For the uninitiated, A Midsummer Night’s Dream follows four interwoven stories; the union of Theseus and Hippolyta of Athens, the thwarted unions of Hermia, Lysander and their friends Helena and Demetrius, the tempestuous relationship between Oberon and Titania, King and Queen of the fairies and the rehearsal shenanigans of the Mechanicals, a group of Athenian tradesman hoping to stage a play for Theseus and Hippolyta’s wedding.

The action begins in Athens, where Lysander (Scott Sheridan) and Hermia (Adriane Daff) have been banned from pursuing their relationship, upon pain of death. They decide to flee Athens but only make it as far as the forest. Following them is the spurned Demetrius (James Beck) and lovelorn Helena (Elizabeth Blackmore). The lovers inadvertently cross paths with Puck (Stuart Halusz), servant to Oberon (Kenneth Ransom), who is busy resolving a custody dispute with Titania (Alison van Reeken). Also visiting the forest are the Mechanicals, who are using the wilderness as their rehearsal venue. Supernatural hi jinks and mischief ensue.
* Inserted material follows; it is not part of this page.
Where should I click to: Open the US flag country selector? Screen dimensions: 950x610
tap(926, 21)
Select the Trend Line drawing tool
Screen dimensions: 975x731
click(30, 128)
It must be said, the real highlight of this production is the design. Utilising the Heath Ledger Theatre to its full extent, Christina Smith has created a brilliant set. Her Athenian court is minimalist and simplistic, reflecting the views of those that inhabit it. As the action transitions away from the court, the entire floor space is then lifted, revealing the woolly, floral undergrowth of the forest, which previously had only dared to peek onto the stage. It is a wild space, representative of the earthy Oberon and his ethereal counterpart Titania, into who’s domain the hapless citizens have travelled. This design was supported spectacularly by Graham Walne and Trent Suidgeest’s stunning lighting and Alicia Clements’ delightful costumes, which brought additional life, colour and dimension to the forest floor.

Unfortunately, that same amount of life and dimension was not reflected in all the performances, which for the most part seemed repetitive and unable to elevate the text with life. Notably, Myles Pollard struggled as Theseus, and of the young lovers, only Scott Sheridan managed to inject any charm and likeability into his performance as Lysander. Stuart Halusz brought much needed energy and accessibility to the fairy realm, which seemed inhibited by a lack of clarity and pace. I think this was perhaps due to the physical movement choices with the spirits, which was distancing, distracting and unnecessary.

Director Kate Cherry is excellent at creating atmosphere and mood through sound scapes, scene scapes, physicality and a naturalistic approach to characterisation; however I felt that with these sections of A Midsummer Night’s Dream, it was detrimental to the pacing and enjoyment of the action. The only scene that really sparked from these story lines was the second half altercation between the four lovers.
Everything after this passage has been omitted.